The federal government is requiring all medical providers to switch from the ICD-9 medical coding system to ICD-10 on Oct. 1. ICD-9, which has been in use in the United States since 1979, categorizes all medical ailments and procedures into 14,000 codes. ICD-10, which was endorsed by the World Health Organization (WHO) in 1990, categorizes those procedures into 69,000 far more specific codes that detail the exact ailment (for example, which arm was broken) and its cause.
“ICD” stands for “International Classification of Diseases.” Its earliest version was adopted by WHO in 1893. ICD-10’s specificity presents a more accurate picture of society’s health care challenges and expenses. However, that specificity can reach comic extremes. For example, it features nine separate codes for turkey-related injuries, including one if the patient was struck by a turkey and another if the patient was pecked.
An American Medical Association study found that, between training costs and software purchases, a small practice will spend between $56,639 and $226,105 making the switch, with larger practices spending up to $8 million.
David Wroten, executive vice president of the Arkansas Medical Society, said in June that of the 95 clinics that had responded to a survey, only 16% said they were ready to implement ICD-10, and almost 30% did not believe they would be ready in October. About 60% said they had provided training for coding staff, while about 40% had trained clinical staff. Scott Smith, communications director, said Tuesday that the AMS didn’t have updated numbers.
“Certainly there will be some physicians that it will be a challenge to make it through this, but we don’t necessarily expect it to be a sky is falling situation,” he said. He later said, “There is concern out there and a question as to the preparedness, but we’ll get there.”
The federal Centers for Medicare and Medicaid Services recently said it won’t deny wrongly coded Medicare claims for a year as long as the claims are in the right family of codes. Providers will be paid, won’t be audited, and won’t face penalties if they make unintentional errors on specific codes.
The Arkansas Department of Human Services will not have a grace period for Medicaid patients, but it will allow unprepared providers to submit paper claims. Spokesperson Amy Webb said that could result in delays.
“If, say, 5,000 people submit paper claims in one week, well, it’s going to take us a while to process that,” she said. “So it could be a few weeks before they get paid.”
Medicare is a federally administered program serving senior citizens. Medicaid is a partnership between the federal government and the states serving lower income residents, the disabled and others.
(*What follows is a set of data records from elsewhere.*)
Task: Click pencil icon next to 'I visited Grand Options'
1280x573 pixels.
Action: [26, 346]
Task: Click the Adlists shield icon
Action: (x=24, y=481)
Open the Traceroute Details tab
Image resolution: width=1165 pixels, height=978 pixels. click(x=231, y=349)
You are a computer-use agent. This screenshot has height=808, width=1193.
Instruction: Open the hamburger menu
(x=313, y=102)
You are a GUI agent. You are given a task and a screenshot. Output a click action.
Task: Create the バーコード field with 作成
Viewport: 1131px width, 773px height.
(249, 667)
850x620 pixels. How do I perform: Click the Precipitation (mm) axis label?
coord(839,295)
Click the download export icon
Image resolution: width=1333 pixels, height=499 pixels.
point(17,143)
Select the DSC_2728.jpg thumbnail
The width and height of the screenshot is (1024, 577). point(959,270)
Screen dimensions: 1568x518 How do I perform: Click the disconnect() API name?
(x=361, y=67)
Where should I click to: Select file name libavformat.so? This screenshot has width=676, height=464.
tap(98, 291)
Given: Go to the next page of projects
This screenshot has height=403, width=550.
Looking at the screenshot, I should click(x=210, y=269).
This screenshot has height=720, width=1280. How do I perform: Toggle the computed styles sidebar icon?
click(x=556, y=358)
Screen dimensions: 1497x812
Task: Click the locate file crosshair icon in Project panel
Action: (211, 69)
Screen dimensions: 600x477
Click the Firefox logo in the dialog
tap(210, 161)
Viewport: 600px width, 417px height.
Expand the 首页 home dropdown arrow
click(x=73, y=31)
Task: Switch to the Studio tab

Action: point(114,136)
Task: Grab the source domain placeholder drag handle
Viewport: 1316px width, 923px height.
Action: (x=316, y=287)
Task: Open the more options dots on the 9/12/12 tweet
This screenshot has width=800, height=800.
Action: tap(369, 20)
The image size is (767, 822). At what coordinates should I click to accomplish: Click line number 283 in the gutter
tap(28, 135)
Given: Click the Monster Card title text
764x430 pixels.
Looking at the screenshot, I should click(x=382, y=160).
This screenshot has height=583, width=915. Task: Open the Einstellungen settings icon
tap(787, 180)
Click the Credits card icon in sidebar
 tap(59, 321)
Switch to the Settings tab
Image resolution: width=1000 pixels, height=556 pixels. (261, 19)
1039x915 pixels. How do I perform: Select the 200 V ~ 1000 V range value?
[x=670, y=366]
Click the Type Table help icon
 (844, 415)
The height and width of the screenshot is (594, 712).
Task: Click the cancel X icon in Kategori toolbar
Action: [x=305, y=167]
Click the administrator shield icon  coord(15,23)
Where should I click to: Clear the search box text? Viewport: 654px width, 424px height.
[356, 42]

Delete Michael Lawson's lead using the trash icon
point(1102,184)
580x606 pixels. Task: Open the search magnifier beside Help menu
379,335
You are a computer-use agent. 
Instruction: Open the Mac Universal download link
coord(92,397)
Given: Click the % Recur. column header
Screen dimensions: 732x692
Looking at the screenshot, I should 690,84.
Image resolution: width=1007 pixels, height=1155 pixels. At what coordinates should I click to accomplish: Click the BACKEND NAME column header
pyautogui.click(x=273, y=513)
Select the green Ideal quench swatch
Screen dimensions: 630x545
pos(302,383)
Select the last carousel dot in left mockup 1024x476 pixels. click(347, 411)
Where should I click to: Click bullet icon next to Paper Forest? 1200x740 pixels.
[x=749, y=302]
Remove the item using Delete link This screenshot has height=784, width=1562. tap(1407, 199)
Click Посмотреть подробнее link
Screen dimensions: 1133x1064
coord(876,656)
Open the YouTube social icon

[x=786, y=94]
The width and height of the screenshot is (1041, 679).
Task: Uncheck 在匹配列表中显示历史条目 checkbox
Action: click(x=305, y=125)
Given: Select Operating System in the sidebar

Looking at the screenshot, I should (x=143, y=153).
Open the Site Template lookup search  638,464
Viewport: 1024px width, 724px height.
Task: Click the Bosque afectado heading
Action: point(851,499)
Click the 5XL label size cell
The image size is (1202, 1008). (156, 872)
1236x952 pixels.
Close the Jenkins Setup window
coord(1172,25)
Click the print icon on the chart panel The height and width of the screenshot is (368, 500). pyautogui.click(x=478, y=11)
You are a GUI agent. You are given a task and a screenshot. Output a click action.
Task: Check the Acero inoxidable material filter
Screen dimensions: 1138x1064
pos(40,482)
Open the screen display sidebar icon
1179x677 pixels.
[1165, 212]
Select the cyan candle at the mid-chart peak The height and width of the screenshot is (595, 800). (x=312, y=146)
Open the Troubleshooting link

It is mostly managed by states.
DHS has been working on the transition since February 2012, when it launched a website and began hosting educational sessions for the state’s 38,000 Medicaid providers. This year, it underwent a 90-day testing period. In July, it hosted town hall meetings in 16 states that attracted 762 participants. It also created a commend center to address problems as they arise.
Webb said the testing “found some minor issues,” but overall, “We feel comfortable that we’re ready to take the new codes. What we don’t know yet is how many of our providers are ready.”
She said large providers like hospitals and multi-physician clinics probably are prepared, but smaller providers and those in rural areas may not be. That level of preparation won’t be clear until claims are submitted over the coming days. All medical events that occur Wednesday will be coded in ICD-9, even if the claims are made starting on Thursday.